Task requirements |
In the records below, find the line that contains "See open jobs at Tenstorrent. (72, 1300)", then write out that line and each one after it exactly, up to and including the last.

=== Source information ===

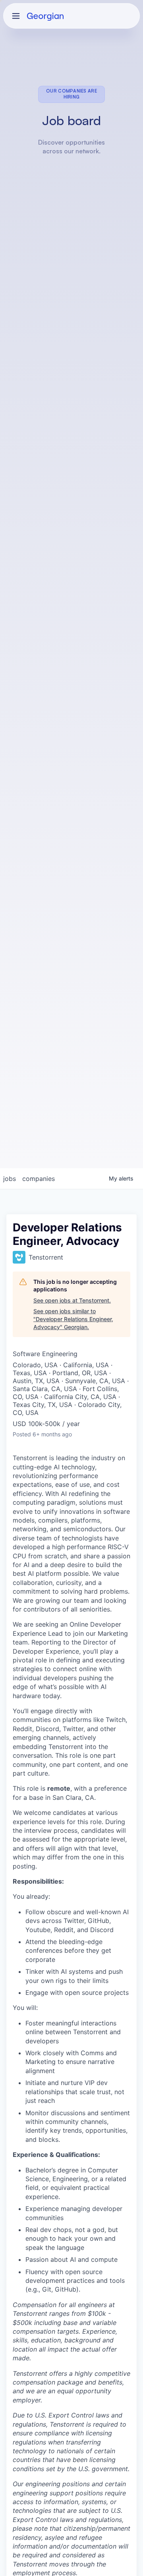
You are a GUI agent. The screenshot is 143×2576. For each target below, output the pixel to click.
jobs (9, 1179)
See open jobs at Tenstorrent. (72, 1300)
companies (38, 1179)
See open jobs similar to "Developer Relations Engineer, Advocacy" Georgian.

===

Result |
See open jobs at Tenstorrent. (72, 1300)
companies (38, 1179)
See open jobs similar to "Developer Relations Engineer, Advocacy" Georgian.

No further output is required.